Au-delà de cette analyse par produit, deux représentations globales se dégagent de ce corpus d'affiches françaises :
"La drogue", c'est l'excès de drogues : l'imaginaire se focalise sur les situations extrêmes.
"La drogue", c'est avant tout celle des autres : les discours sur celles qu'on consomme sont rares.

Les produits décrits dans les 439 affiches françaises

o 188 affiches (soit 35,76%) ne décrivent aucun produit en particulier.
o 98 (22,32%) portent sur l'injection sans préciser de quel produit il est question.
o 31 (7,06%) mettent en parallèle différents produits psychoactifs, illicites et souvent aussi licites.
o 28 (6,38%) montrent de la poudre blanche, un rail, quelqu'un en train de sniffer ou des petits sachets de poudre, sans spécifier de quel produit il s'agit (le rail et le sniff évoquent sans doute la cocaïne pour de nombreux auteurs).
o 21 (4,78%) portent sur le tabac.
o 16 (3,64%) sur l'ecstasy.
o 16 (3,64%) sur le cannabis.
o 15 (3,42%) sur l'alcool.
o 13 (2,96%) sur les médicaments.
o 8 (1,82%) citent la cocaïne.
o 8 (1,82%) font un parallèle entre différentes addictions: drogues, sexe, télévision, sport...
Enfin quelques-unes traitent du crack, de l'opium, des hallucinogènes, des produits dopants, citent l'héroïne ou représentent la thèse de l'escalade.

images réalisées par
1/ Ducatez Sandy, 2/ Bourrin Sandrine, 3/ Scauri Nicolas, 4/ Nativel Aurélie, 5/ Gabouty Alexandra, 6/ Cardinal Julien, 7/ Huskova Natasa, 8/ Saby Héloise, 9/ Garoche Camille, 10/ Galland Stéphanie, 11/ Dubouchet Frederik, 12/ Chatelon Alice, 13/ Larcher Mathieu, 14/ Fuxova Ludmila, 15/ Guillonneau Benjamin, 16/ Vautier Anne, 17/ Parrot Daphné, 18/ Khélif Caroline, 19/ Morel Caroline, 20/ Bayot Marion, 21/ Reymermier Fabien.

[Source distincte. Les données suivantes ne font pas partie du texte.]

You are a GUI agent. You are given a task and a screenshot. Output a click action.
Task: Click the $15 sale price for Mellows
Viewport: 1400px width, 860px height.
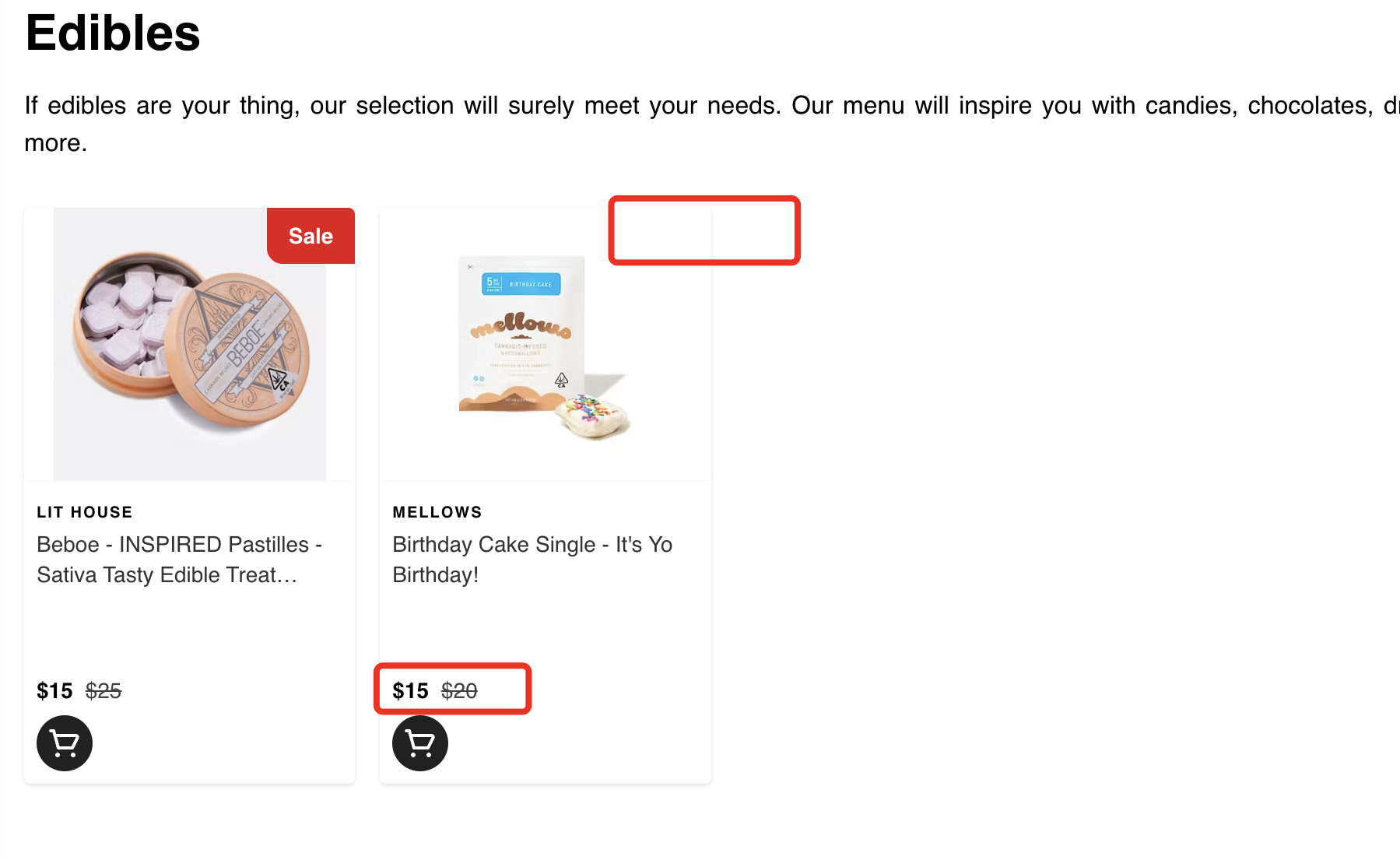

1. Les 14 affiches lauréates, retravaillées par leurs auteurs avec des graphistes et des acteurs de prévention, seront l'outil d'une campagne financée par la Mildt, l'INPES et le Conseil régional d'Ile-de-France. Les affiches sont téléchargeables sur le site du Crips : www.lecrips.net/affiches_drogues/

2. Voir Mildt,
"Les consommations de drogues en France en 2002",
www.drogues.gouv.fr

3. Sans doute en écho à l'intitulé du concours "Drogues : plaisirs. risques. dépendances."

 4 D'après l'enquête Eropp 2002 (OFDT), 48,3% des 18-25 ans ont déjà expérimenté le cannabis et 6,3% en consomment plus de 10 fois par mois.